The Chappell ballad concerts were being managed by William Boosey in 1902, when the hall was owned by a private company. The controlling share was held by T. P. Chappell, chairman of Chappell's: he turned down a good offer to buy the hall because Boosey felt strongly about its old connection with the Saturday and Monday 'Pops' and the Chappell ballad concerts. But Chappell died in June 1902, and the other shareholders accepted a new offer without consulting Boosey, who was badly put out. Then Queen's Hall came into the market, and a friend of Boosey's acting in that interest pointed out that Queen's Hall would be worth much more if St James's Hall ceased to operate.

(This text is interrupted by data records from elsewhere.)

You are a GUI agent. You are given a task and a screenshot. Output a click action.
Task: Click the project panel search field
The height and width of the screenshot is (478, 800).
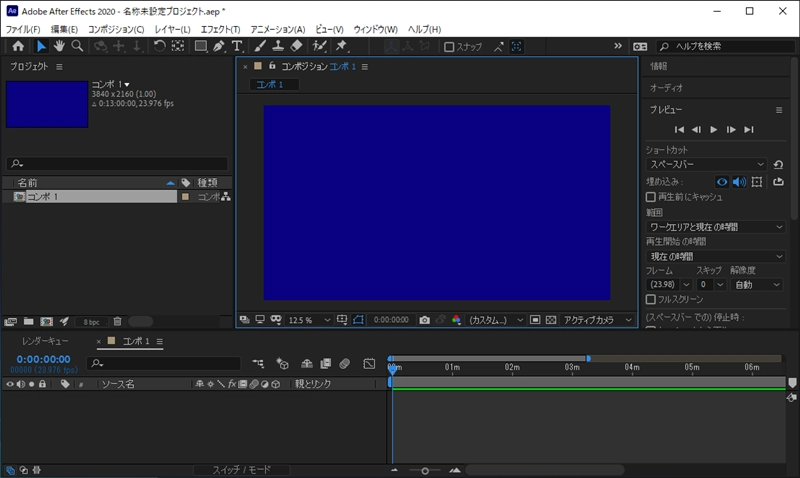[117, 163]
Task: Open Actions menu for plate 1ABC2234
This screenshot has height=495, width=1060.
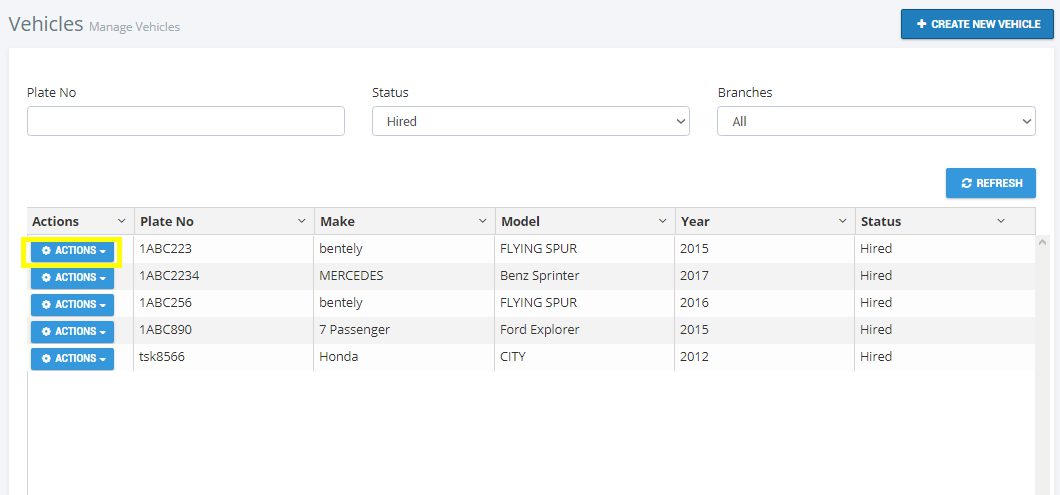Action: (72, 278)
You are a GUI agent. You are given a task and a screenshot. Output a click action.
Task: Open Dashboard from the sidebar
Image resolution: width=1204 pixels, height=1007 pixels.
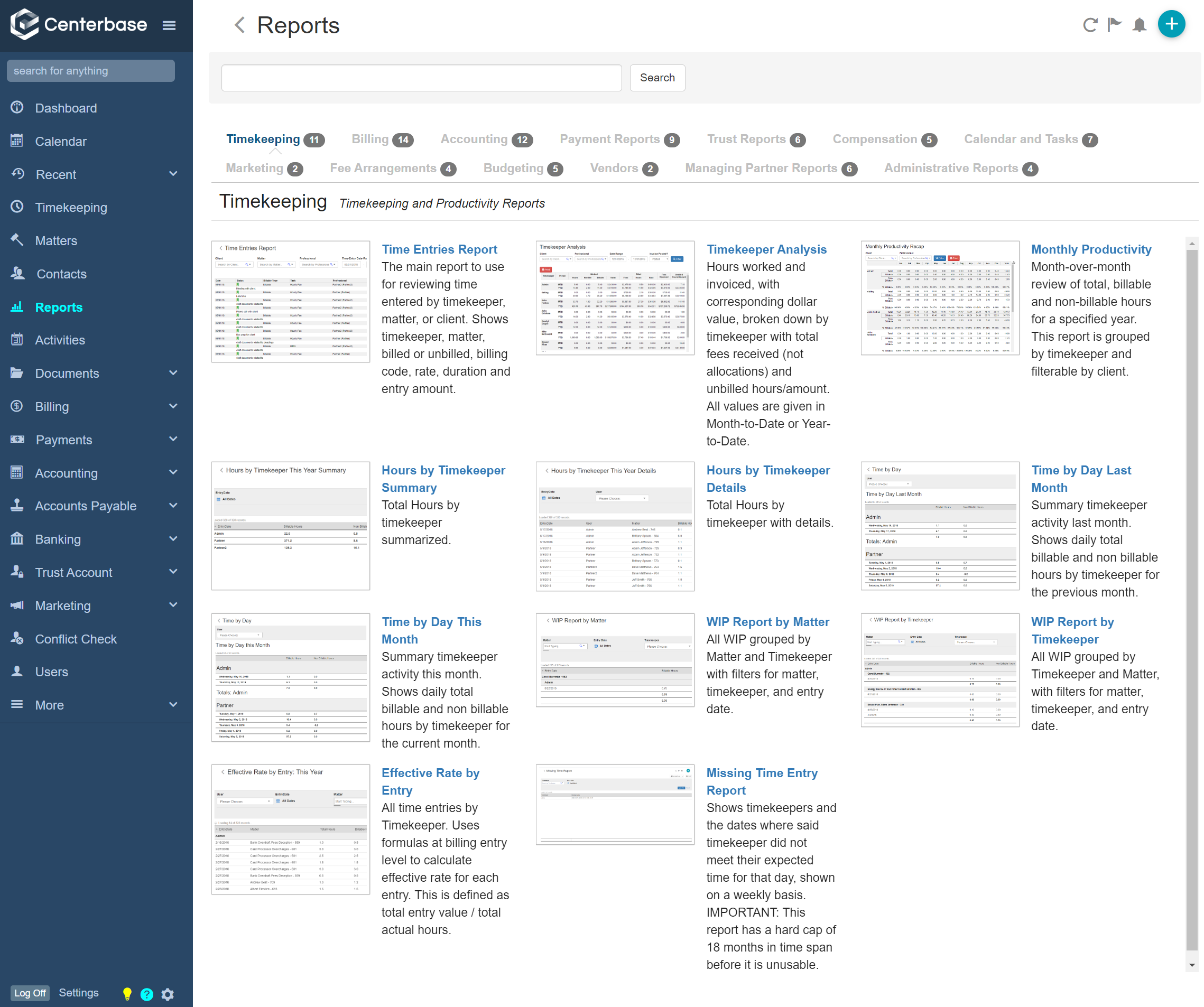tap(66, 108)

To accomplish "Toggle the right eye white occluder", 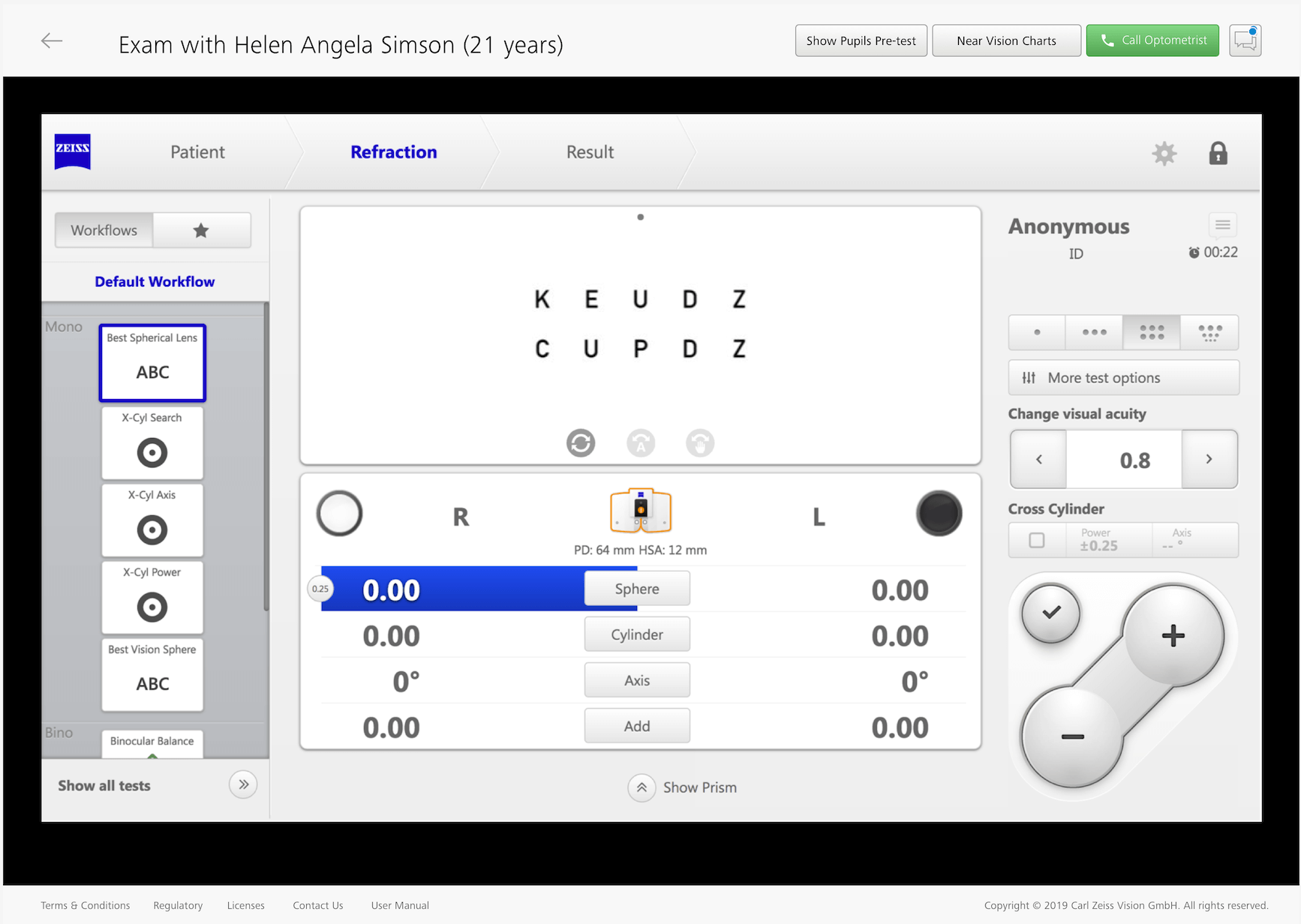I will [340, 514].
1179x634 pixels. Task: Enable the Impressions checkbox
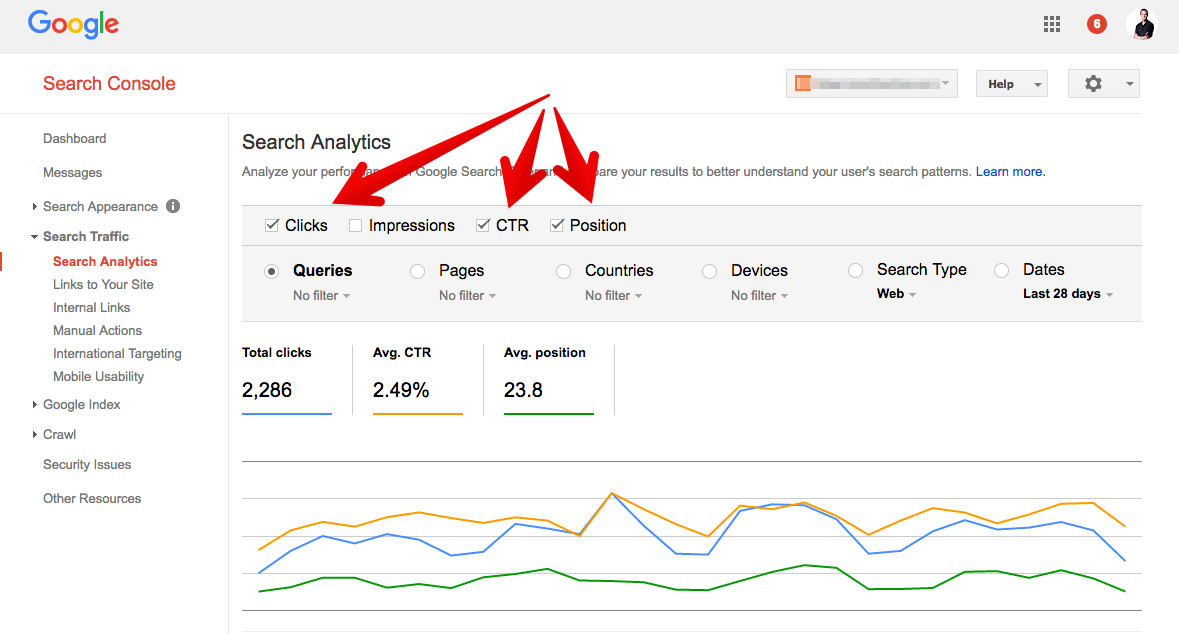pos(356,226)
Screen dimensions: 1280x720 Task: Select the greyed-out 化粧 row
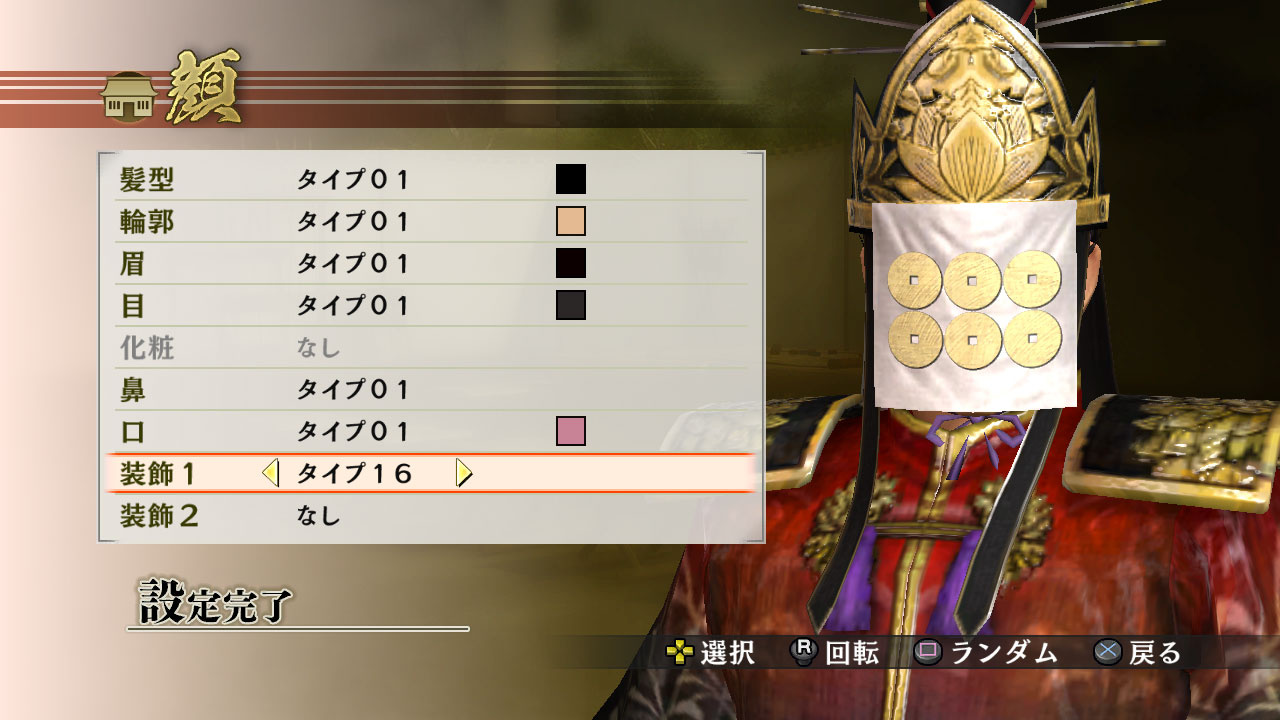(430, 347)
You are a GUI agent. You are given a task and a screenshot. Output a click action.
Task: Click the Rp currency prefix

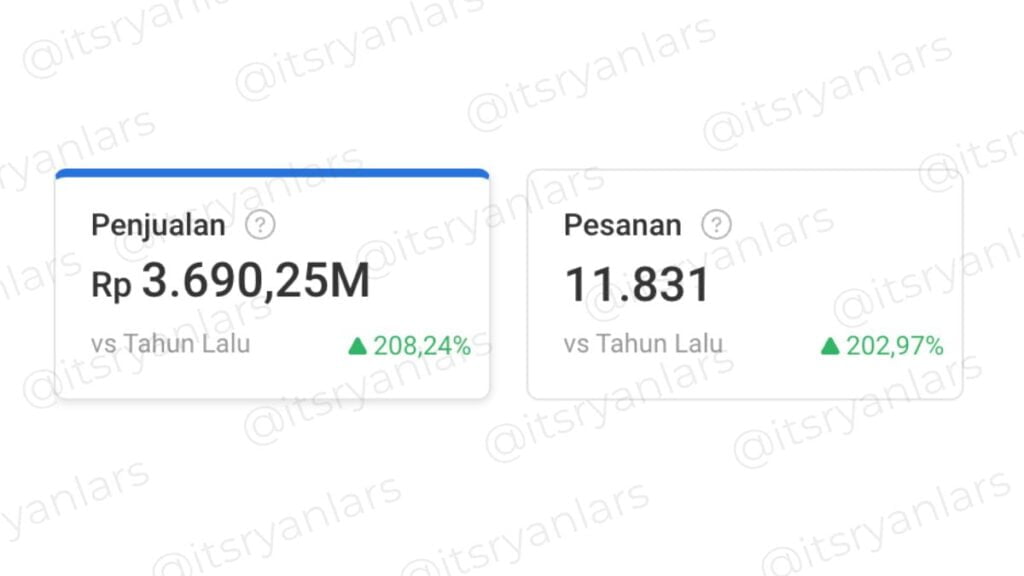pyautogui.click(x=111, y=286)
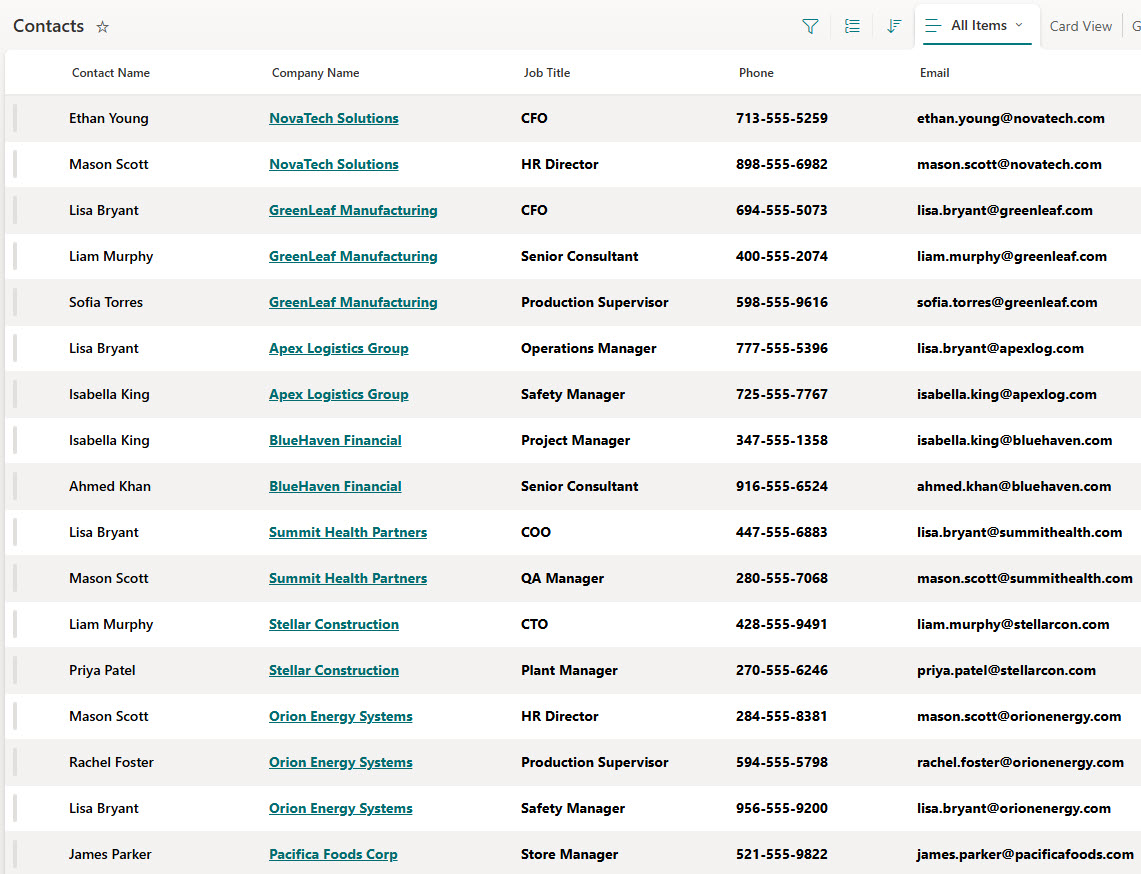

Boosey realised that Messrs Chappell could benefit most by becoming lessors of Queen's Hall, and it was immediately arranged with the result that Chappell's controlled Queen's Hall from 1902 down to 1944. The 11-year-old violinist Franz von Vecsey made his English debut at St James's Hall in April or early May 1904. It continued in use until February 1905 when it was demolished. The Piccadilly Hotel was afterwards built on the site.

==1907 building==
A new St. James's Hall at Great Portland Street, (on a site previously occupied by St Paul's Church) had its foundation stone laid by the Lord Mayor and Sherriffs on 20 April 1907. It opened on 25 April 1908 with a series of promenade concerts performed by the newly formed St. James's Hall Orchestra under the musical directorship of Mr. Lyell Taylor.